In the Legislature, the Senate Commerce Committee is considering a proposal that would make the state minimum wage stay on track with the federal minimum wage when it increases from $5.85 an hour to $6.55 an hour later this year and to $7.25 an hour in 2009.
Lowest state wages
Kansas’ state minimum wage of $2.65 an hour is at the bottom of the 45 states that have a state rate.
The state minimum wage affects about 19,000 workers, mostly in service or agricultural jobs, who aren’t covered by the federal minimum wage law, according to the U.S. Department of Labor.
Thirty-two states have state minimum wage rates that are more than the federal minimum wage, including Missouri and Colorado. Ten states have minimum wage rates that are the same as the federal rate, including Oklahoma and Nebraska.

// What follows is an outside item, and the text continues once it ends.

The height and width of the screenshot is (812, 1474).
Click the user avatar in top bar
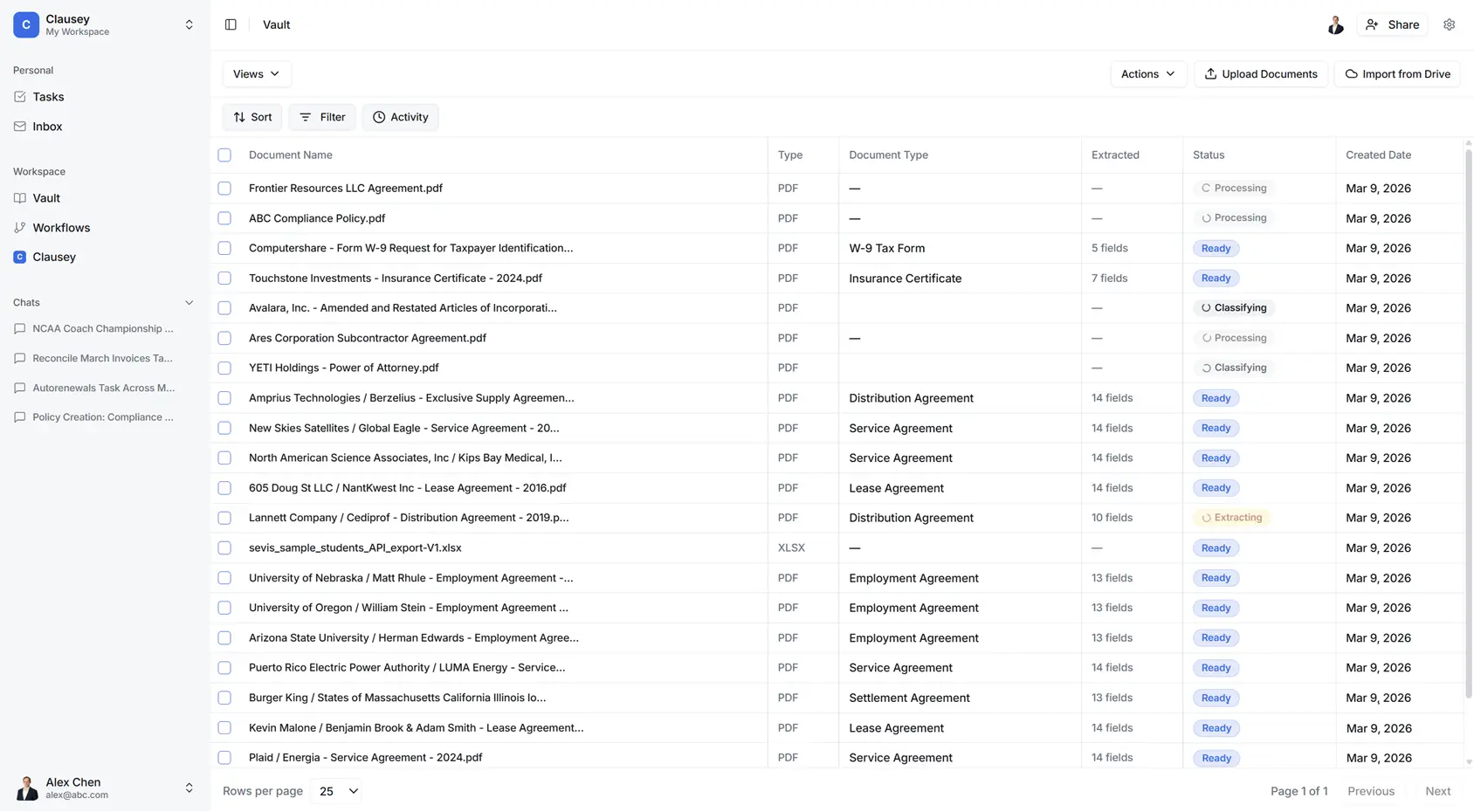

Three states have lower rates than the federal rate, and that includes Kansas at $2.65 an hour, and Georgia and Wyoming, both at $5.15 an hour. Five states have no state minimum wage rate – Louisiana, Mississippi, Tennessee, Alabama and South Carolina.
Opposition to increasing rate
But efforts to increase the state rate have run into a wall of opposition from business organizations, such as the Kansas Restaurant and Hospitality Association, and the Kansas chapter of Americans for Prosperity.
Ron Hein, legislative counsel for the restaurant association, joked that he must “look like the ogre” when testifying against increasing the state minimum wage.
But Hein argues that increasing the minimum wage hurts low-paid unskilled workers by forcing employers to cut back on hiring.
Arthur Hall, executive director of the Center for Applied Economics at the Kansas University School of Business, agrees. Hall submitted testimony to the Commerce Committee that said employers adjust to increases in the minimum wage by not replacing workers when attrition occurs.
“The worst disemployment effects fall on people at the lowest skill level – typically, those holding minimum-wage jobs that have dropped out of school,” Hall said.
Low wage ‘ridiculous’
But advocates for an increased minimum wage argue that dire predictions of economic ruin prompted by increases in the minimum wage never come true.
“Overall, the economy gets a boost,” Zeller argued.
Workers benefit because they can better support their families, more money is pumped into the economy, and employers save through reduced employee turnover, she said.
Kansas University freshman Leigh Ann Stallbaumer makes $7.25 at a cafeteria on campus. She said her wages help her pay for school, and she sympathizes with those workers who make less than she does.
“It’s not fair considering other people work way harder and they don’t get paid that much,” she said.
As for the state rate, Stallbaumer laughs.
“That’s ridiculous,” she said. “Nobody can live off that. That needs to be raised for sure.”
State Sen. Roger Reitz, R-Manhattan, who has authored SB 466, said Kansas needs to get on board with the majority of other states.
But year after year, pro-business forces in Kansas have blocked the initiative.
Reitz said the fight has become almost a symbolic battle.
“We seem to be very comfortable in our setting, and that setting is unacceptable in 2008,” he said.